The world capital of china
Porcelain, white gold art forms see renaissance thanks to local cultural protection measures, David Blair reports.
In English, the word for fine porcelain is 'china'. Since the Han Dynasty (206 BC-AD 220), around 2,000 years ago, the city of Jingdezhen in Jiangxi province has been a center of the art and skills needed to make the vases and tableware coveted by European royalty and on display in museums around the world. Jingdezhen china was so valuable Europeans called it 'white gold'. Now, Jingdezhen is not just preserving this heritage. The city is investing to make cultivating its living tradition part of a strategy to upgrade its economy and to help fulfill the 13th Five-Year Plan (2016-20) goal for China to become an ecological civilization.
Partly, Jingdezhen's advantages came from natural resources: the pine trees that were originally used to fire the kilns and the white clay, known as kaolin, that is essential to make the highest quality porcelains. But, much more importantly, both now and in imperial times, was the cluster of highly skilled craftsmen, designers and businesspeople who have always given a vibrant energy to the city.
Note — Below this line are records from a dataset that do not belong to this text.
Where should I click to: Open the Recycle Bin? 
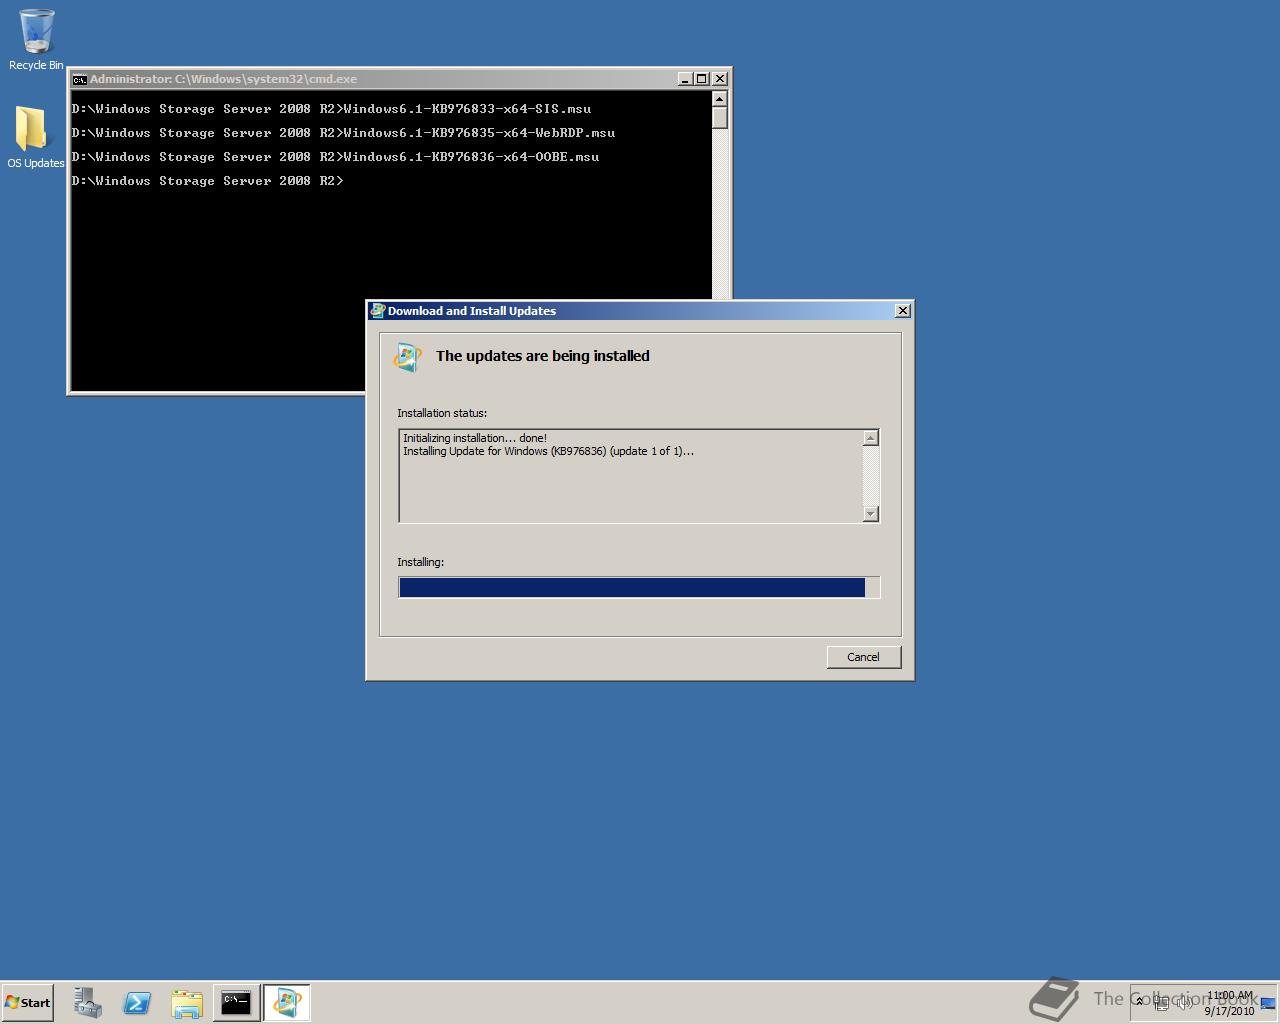coord(35,30)
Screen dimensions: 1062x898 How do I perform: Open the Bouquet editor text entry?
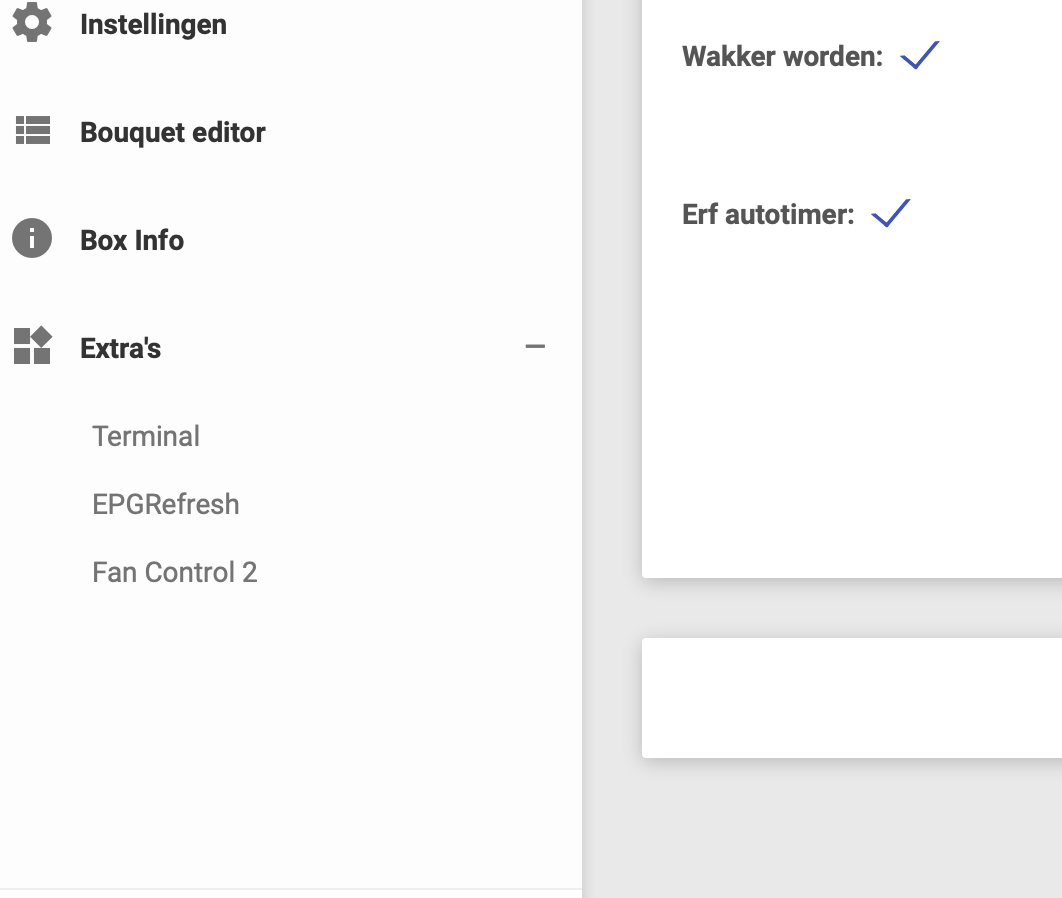click(173, 132)
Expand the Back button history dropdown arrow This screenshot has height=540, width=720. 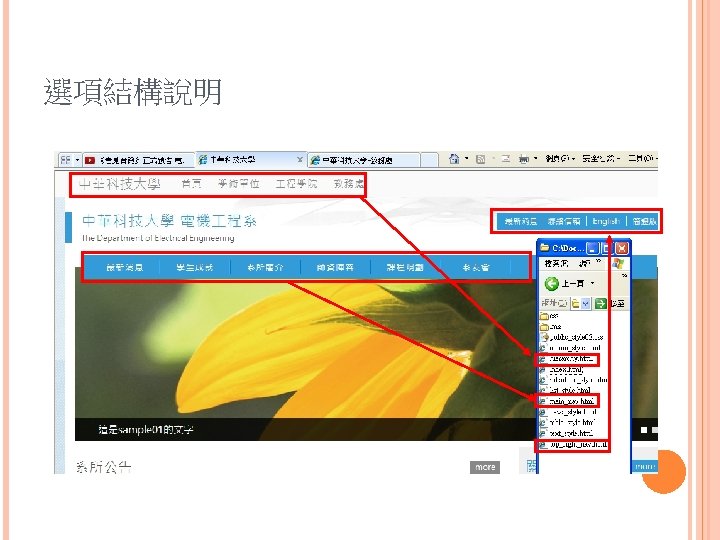tap(592, 283)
The city has invested 600 million yuan ($90 million) in converting an old factory district, called Taoxichuan, to a center for producing, researching, and selling porcelain. The remodeling and development was designed by an international team of architects to create a pleasant, but intellectually stimulating site.
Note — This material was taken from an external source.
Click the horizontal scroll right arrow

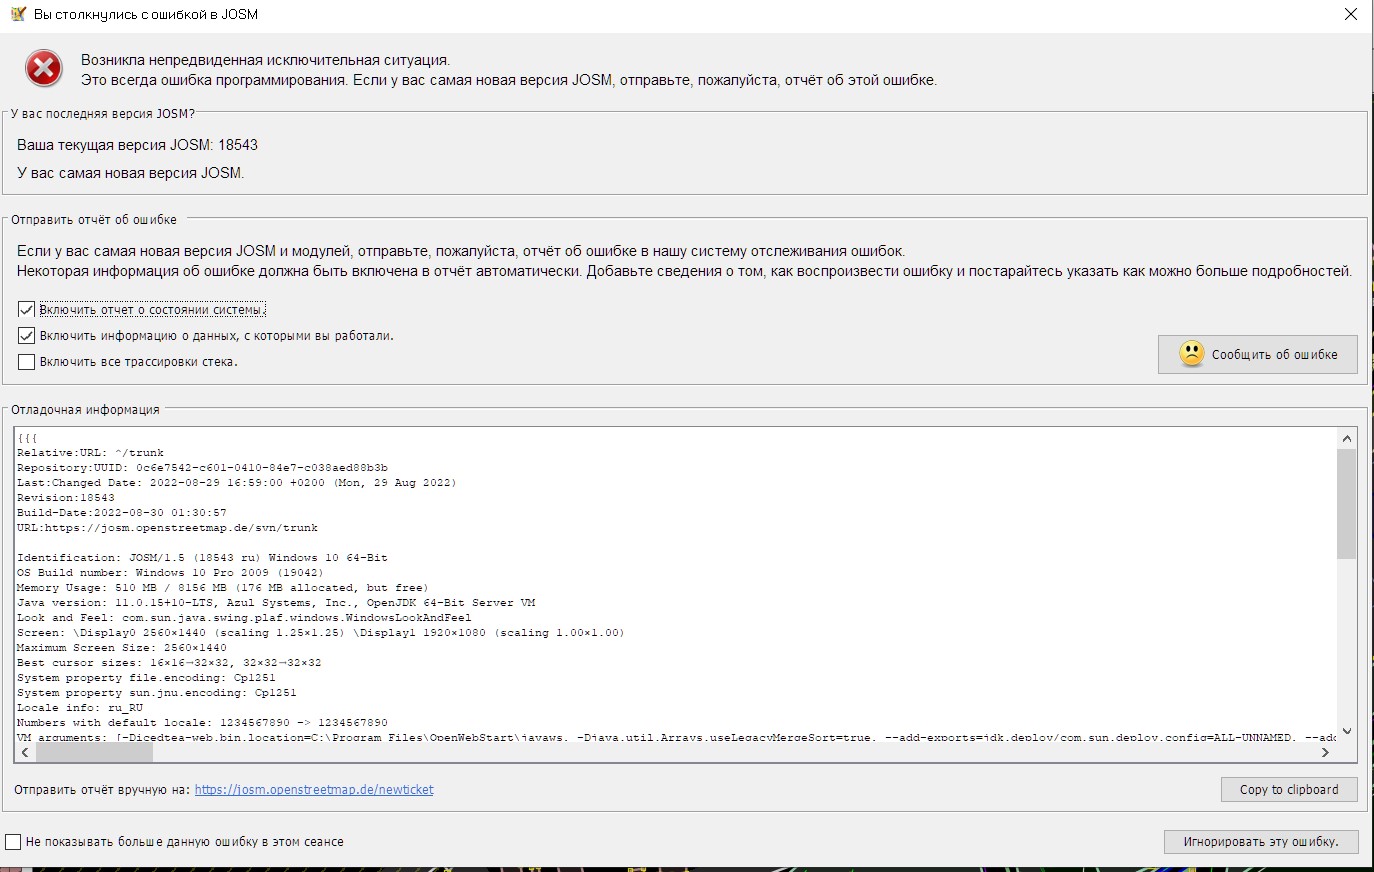point(1325,752)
The industrial museum preserves the memory of how ceramics were made decades or even centuries ago, while a high-tech center explores the role of 3-D printing. A nearby university specializes in teaching and researching ceramics. Each Saturday, the park holds a fair where students sell their productions.
Each day, Taoxichuan attracts 7,000 to 10,000 tourists.
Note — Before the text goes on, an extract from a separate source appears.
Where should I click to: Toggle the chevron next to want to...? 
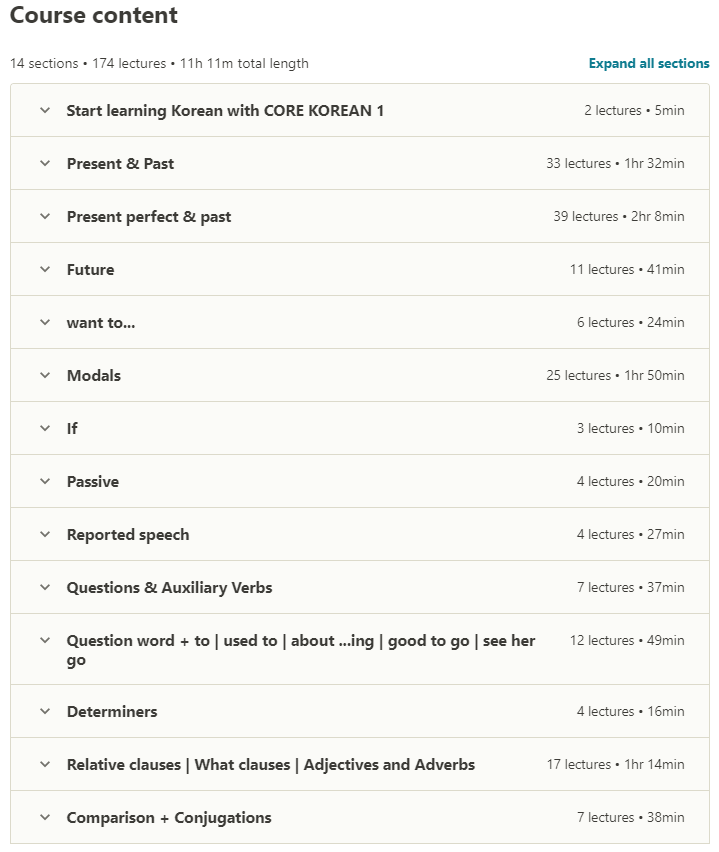(x=45, y=322)
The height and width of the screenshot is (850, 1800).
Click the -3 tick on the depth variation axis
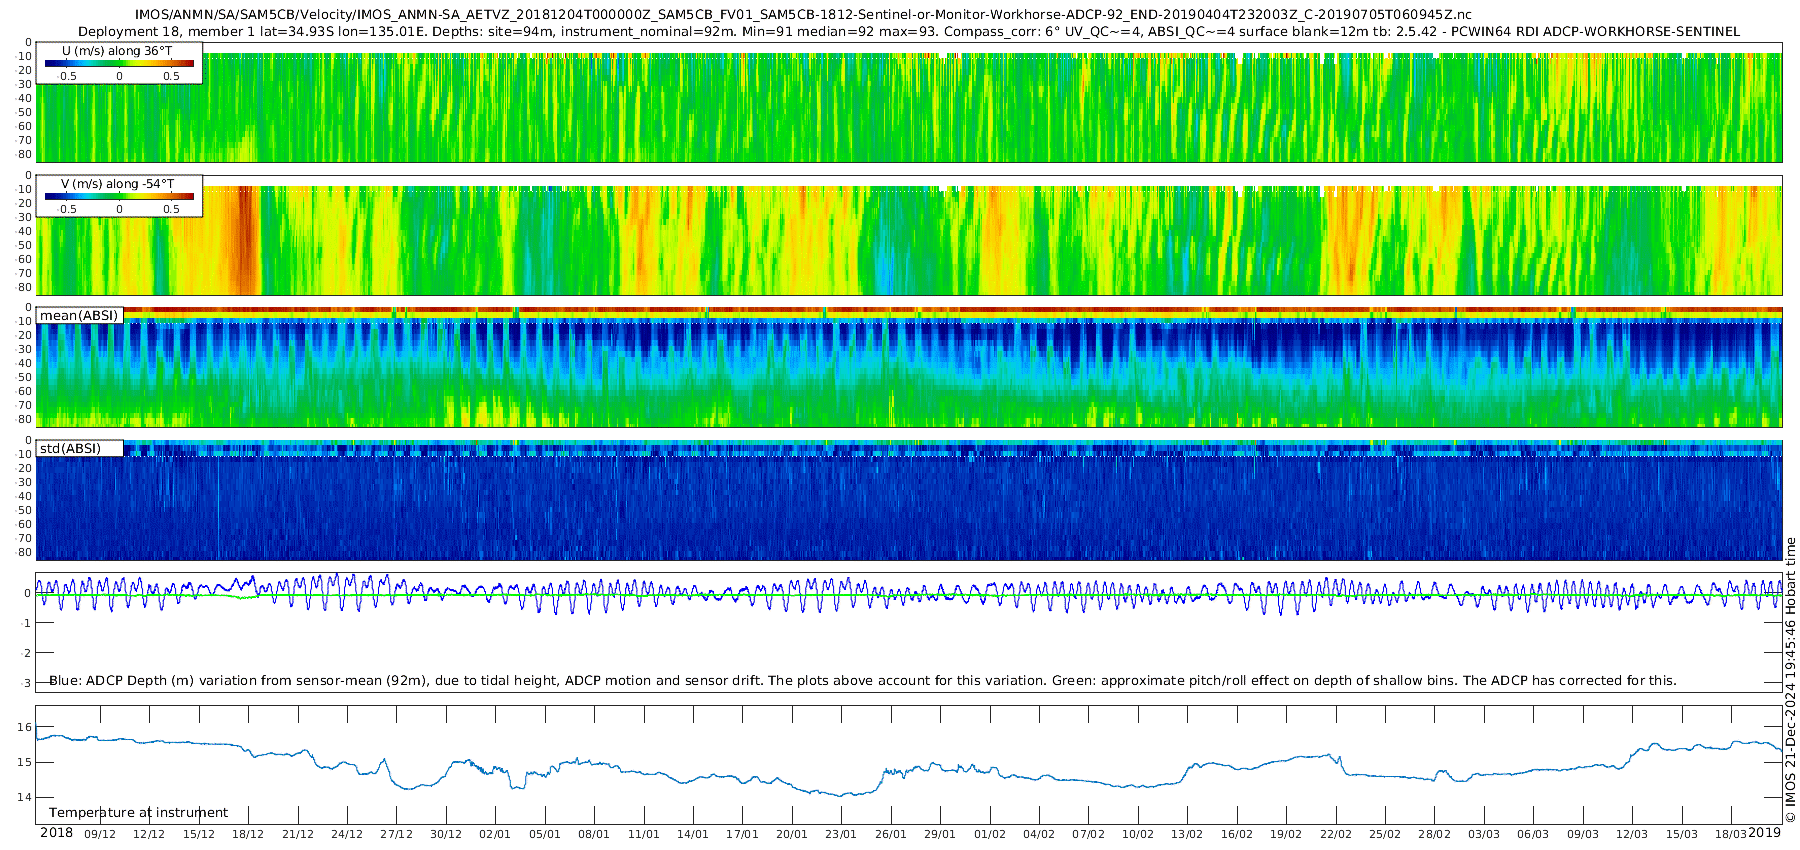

Ceramics artists from all over the world are drawn to the park. Ryan Labar, a United States artist with a studio in the park, said: "Taoxichuan has a creative energy that makes you want to invest here. If you don't have that, you are dead in the studio."
Similarly, Ryan Mitchell, also a US artist, said: "China is investing in Jingdezhen because it is an investment in what it means to be Chinese."
Saint Mbembo, from the Democratic Republic of the Congo, said that he had always been interested in ceramics and wanted to come to China as the center of the art. Also, China offered scholarships and opportunities not available in Western countries, he added.
Some Jingdezhen families jealously guard skills that have been passed down from generation to generation. Young people from those families can make very good salaries free-hand drawing or carving traditional scenes onto porcelain.
Liu Zili, the board chairman of the State-owned company that developed Taoxichuan, said the city's culture gives more and more opportunities to young people. "The goal is to develop a new kind of living style for China and the world," he said, adding that it should be comfortable, healthy and low-carbon. "Green development takes less from nature and gives more to nature."
Around 20 years ago, the air in Jingdezhen was severely polluted because the kilns were all fired with coal. The government mandated a switch to natural gas, resulting in air quality that is among the highest in the nation today.
The city also built the Mingfanyuan ceramics industrial park, covering 67 hectares at a cost of 4 billion yuan. To a visitor, the outside areas look like elegant Chinese gardens and the buildings are zeninspired. Many entrepreneurial companies making high-end ceramics are based there.
For example, 75-year-old porcelain artist and chemist Deng Xiping has expanded on Jingdezhen's traditions to develop her own glazes. Her works are collected by international museums and she once made a piece for US president George H.W. Bush.
Wang Shangbin makes translucent celadon and Jiu Duan produces very large pieces for hotels, offices and parks. Hong Runbao makes high-quality reproductions of historical masterpieces.
These porcelain entrepreneurs, and many others in the park, make products in such high demand that they sell for tens or hundreds of thousands of yuan.
Liu said that the new business model of the city is to move up-market, encouraging designers and artists to produce highquality products that represent the city's heritage and that command high prices in the world's market.